In the OE, only post-synaptic functional effects were measured, consistent with the previous report from dentate gyrus synapses (Dubal et al., 2014). It is likely that pre-synaptic KL function is maximal at normal KL levels but that overexpression can impact post-synaptic LTP. The effect of overexpression on LTP is opposite of dentate gyrus change (Dubal et al., 2014), indicating that the effects of KL on synaptic plasticity are region-specific. It is unclear why effects of overexpression are not observed until 4–6 months of age but our data suggest that KL overexpression does not affect brain function until adulthood.

Although cognitive function is clearly inversely affected by KL expression level (Nagai et al., 2003, Dubal et al., 2014), it is unclear which form of KL mediates effects. Current global KL-deficient and overexpressing mouse models manipulate all forms of KL, making it difficult to assign specific function to KL protein forms. Our data show KL protein at the size of the full length, transmembrane protein fractionates with both pre and post-synaptic membrane proteins (Figure 2).
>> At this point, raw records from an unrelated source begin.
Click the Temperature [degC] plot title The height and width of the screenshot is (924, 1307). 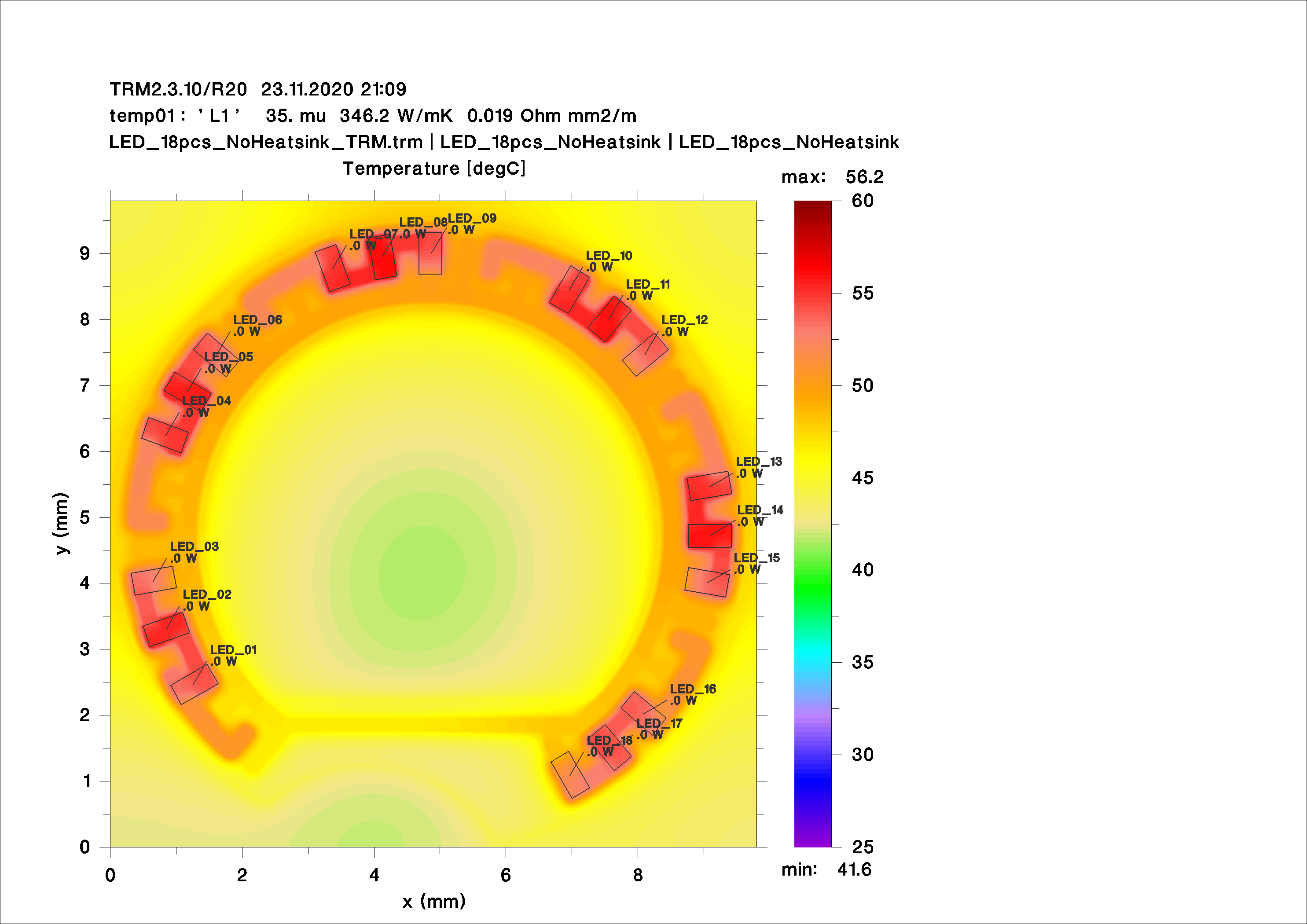point(434,169)
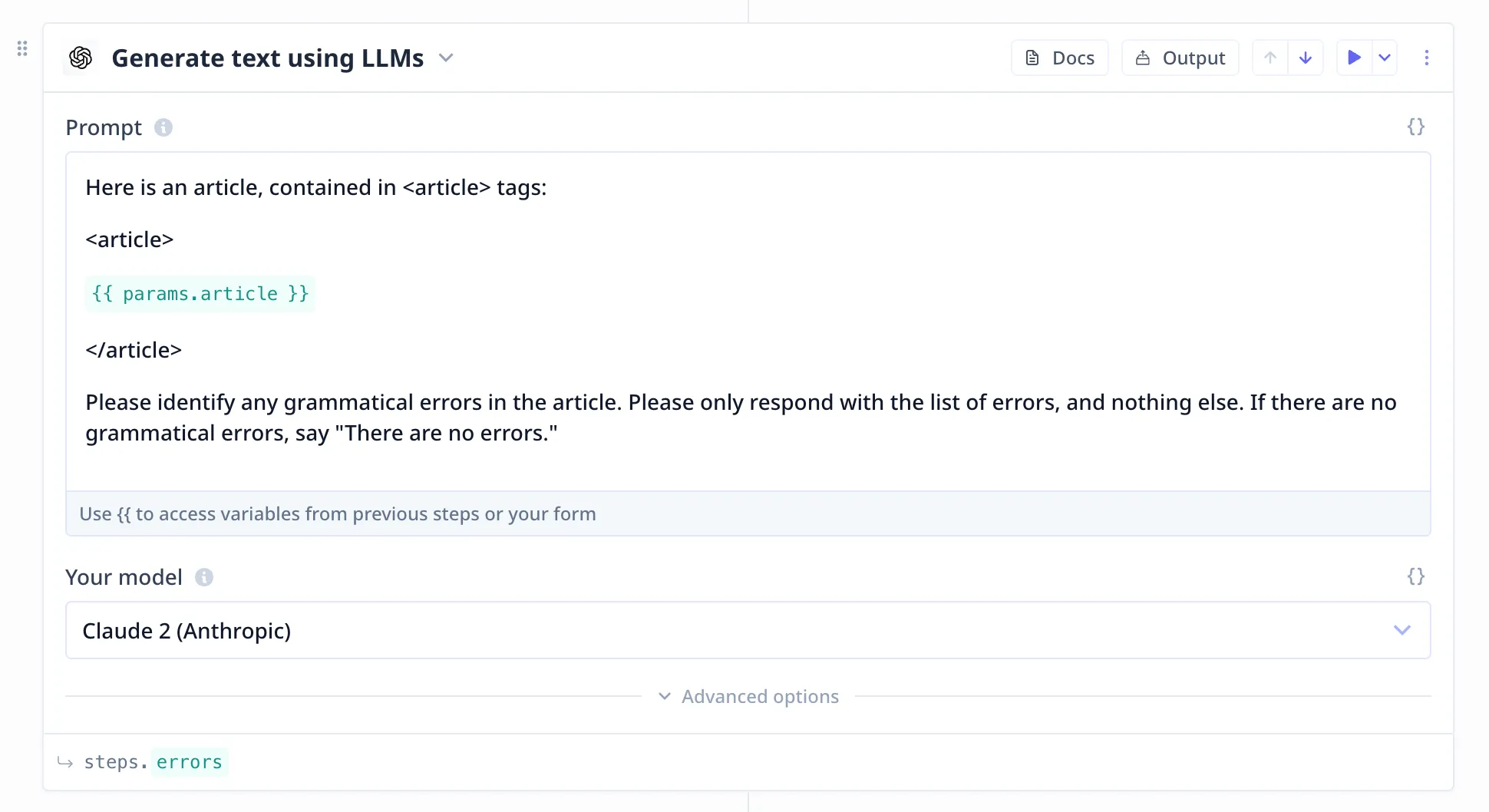Image resolution: width=1489 pixels, height=812 pixels.
Task: Run the step with the play icon
Action: pyautogui.click(x=1354, y=58)
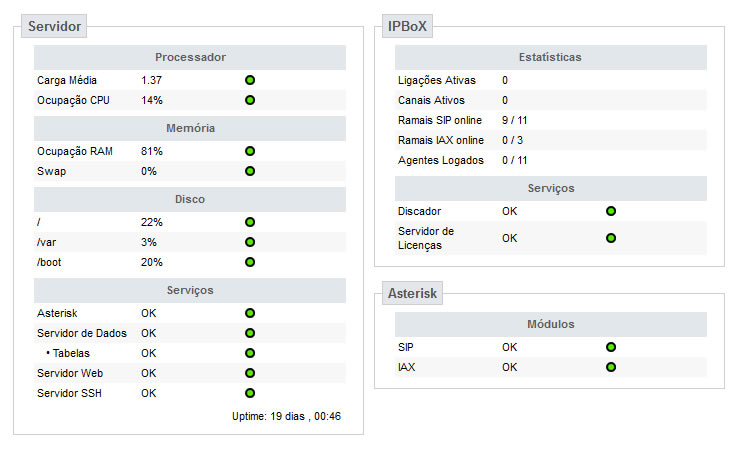Click the Discador service status indicator
Viewport: 738px width, 449px height.
611,211
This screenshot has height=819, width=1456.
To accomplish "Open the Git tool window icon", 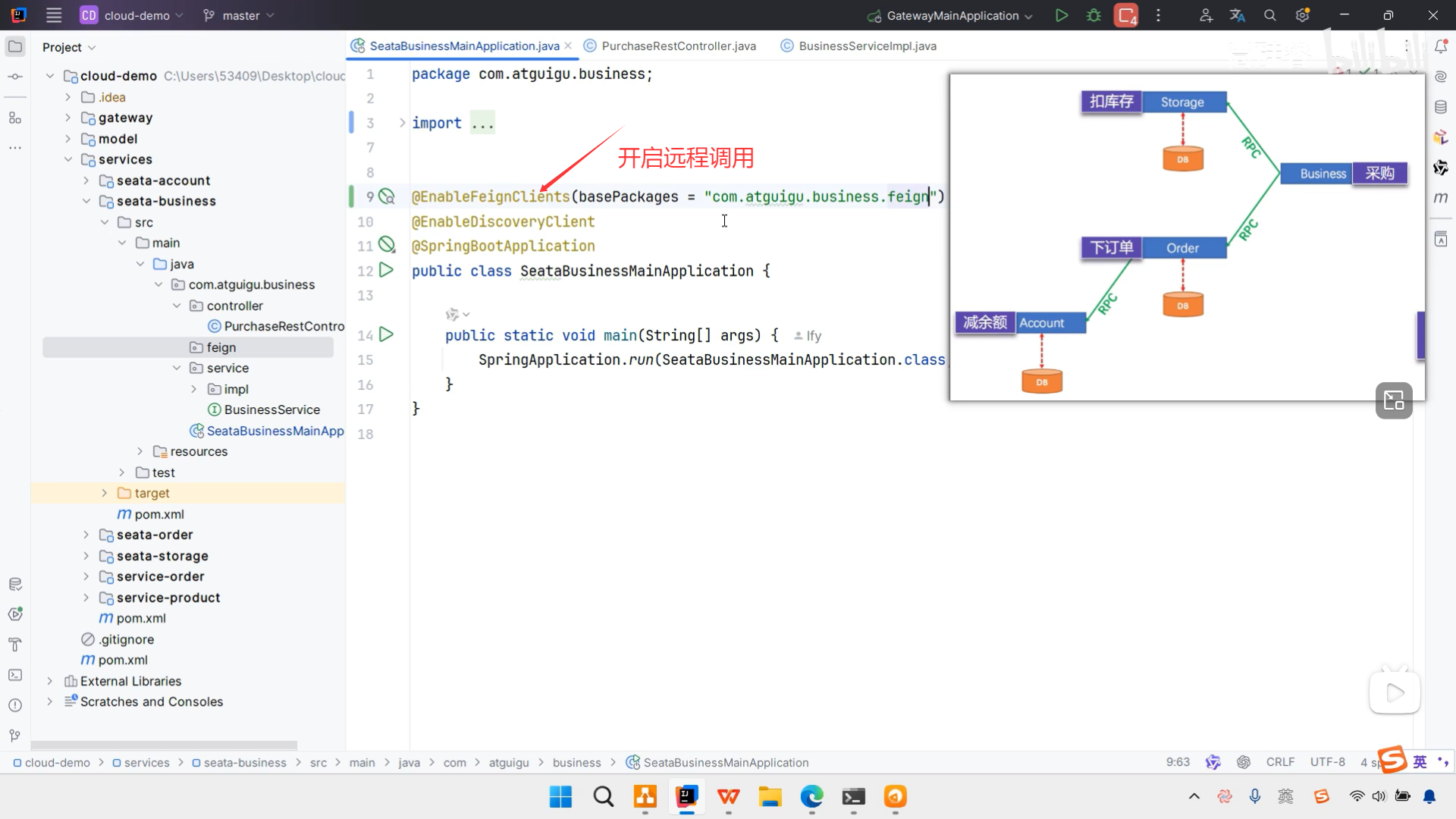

These and our KO electrophysiology results demonstrate that KL has functional effects on both sides of the synapse suggesting a hippocampal synaptic plasticity role for transmembrane KL. Additionally, bath application of shed KL did not rescue the enhanced KO PPF nor alter WT PPF, suggesting that the shed form does not have acute effects, although these data do not rule out possible long-term synaptic effects of more or less shed KL. It is unclear what drives the rapid and dramatic loss of synaptic enhancement within the KO brain between weeks 5 to 7. We know that increased oxidative stress develops during this time, the amelioration of which blocks development of cognitive impairment (Nagai et al., 2003). In addition, KL-deficiency causes decreased hippocampal cholinergic signaling, which also could contribute (Park et al., 2013).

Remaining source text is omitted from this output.